== SUPPLIED MATERIAL ==
....
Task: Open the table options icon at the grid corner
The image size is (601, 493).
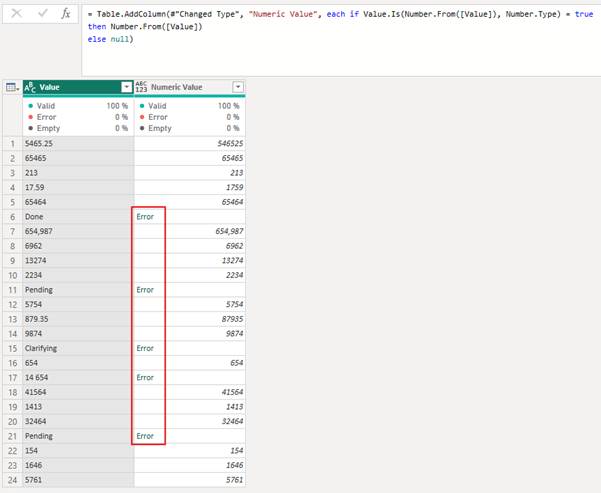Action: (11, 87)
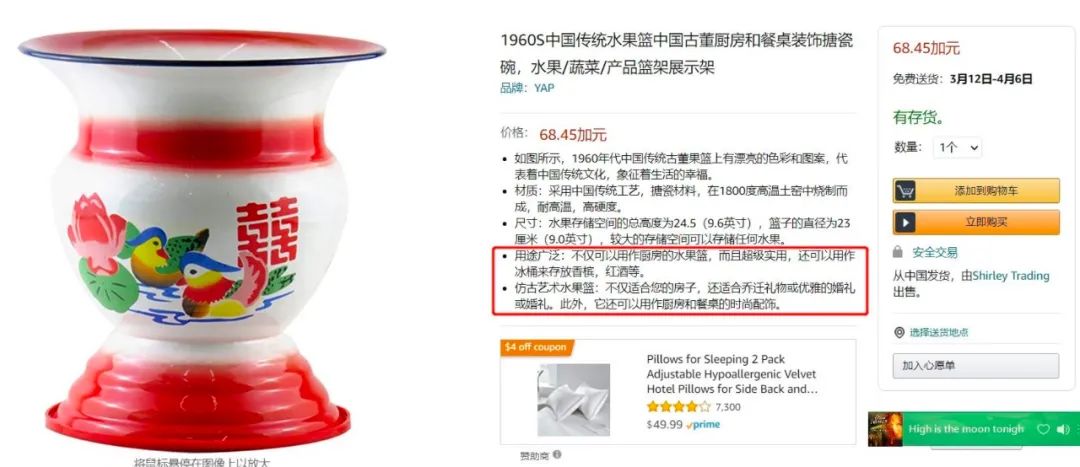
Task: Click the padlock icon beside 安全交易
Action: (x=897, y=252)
....
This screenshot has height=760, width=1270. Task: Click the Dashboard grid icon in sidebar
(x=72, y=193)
....
== GIVEN INSTRUCTION ==
Count the lines in the entries above that contain the string "Task", treating uppercase and lowercase letters as distinct. Provide only the resulting number.

== ANSWER TO THE EXERCISE ==
3